You have personal values, beliefs
, and performance benchmarks. Your business also has these characteristics and they are referred to as company standards. Think of standards as your business personality and vision coupled with the rules you live and work by. Your small business standards will likely mirror your personal standards, and your customers, clients
, and employees will form an opinion about your business – and your brand – based on these values.
What are standards?
Your standards define how your company acts, which, in turn, builds trust in your brand. They can be guidelines that describe quality, performance, safety, terminology, testing, or management systems, to name a few. They can comply with authoritative agencies or professional organizations and be enforceable by law, such as required medical degrees for doctors or credentials for financial planners. Or they can be voluntary rules you establish to create confidence among your clients that your business operates at a high and consistent quality level, such as a restaurant only using the highest quality, locally-sourced ingredients.

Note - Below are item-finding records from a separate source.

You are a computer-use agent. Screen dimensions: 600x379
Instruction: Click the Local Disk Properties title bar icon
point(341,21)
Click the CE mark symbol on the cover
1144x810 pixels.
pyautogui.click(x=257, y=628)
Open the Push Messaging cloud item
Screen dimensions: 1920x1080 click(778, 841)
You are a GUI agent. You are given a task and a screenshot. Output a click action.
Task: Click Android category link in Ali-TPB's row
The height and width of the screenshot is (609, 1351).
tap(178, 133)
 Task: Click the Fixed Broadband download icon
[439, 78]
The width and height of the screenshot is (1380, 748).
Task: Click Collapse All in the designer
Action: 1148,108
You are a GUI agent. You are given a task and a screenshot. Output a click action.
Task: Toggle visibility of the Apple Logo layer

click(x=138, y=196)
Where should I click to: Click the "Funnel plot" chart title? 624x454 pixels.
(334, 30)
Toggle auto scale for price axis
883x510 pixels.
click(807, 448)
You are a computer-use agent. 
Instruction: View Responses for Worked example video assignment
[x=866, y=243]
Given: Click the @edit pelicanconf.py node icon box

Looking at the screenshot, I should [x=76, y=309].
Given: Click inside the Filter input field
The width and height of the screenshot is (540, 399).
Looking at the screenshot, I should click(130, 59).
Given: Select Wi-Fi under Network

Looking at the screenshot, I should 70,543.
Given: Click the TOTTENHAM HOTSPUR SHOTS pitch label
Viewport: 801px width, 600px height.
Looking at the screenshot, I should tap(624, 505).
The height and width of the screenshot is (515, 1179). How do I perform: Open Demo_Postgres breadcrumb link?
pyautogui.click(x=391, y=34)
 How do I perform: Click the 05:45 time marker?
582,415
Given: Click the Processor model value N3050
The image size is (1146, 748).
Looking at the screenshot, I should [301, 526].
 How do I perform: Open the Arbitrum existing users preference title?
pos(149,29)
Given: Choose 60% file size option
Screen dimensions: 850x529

Standards must align with your mission, business objectives, and organizational leadership, and be implemented consistently across your enterprise. Employees need to buy into the value of adhering to standards so everyone is pulling in the same direction and reinforcing your brand.
Controlling and measuring standards
Standards are what your business aspires to, but they don’t guarantee performance. You need to create processes to control how your standards are implemented, and measure and evaluate how they help your business grow. Written guidelines, technical specifications, product inspection processes, management and financial audits, and even customer surveys can be effective performance indicators and help you determine if you’re meeting your standards, or if the standards need to be tweaked in some way.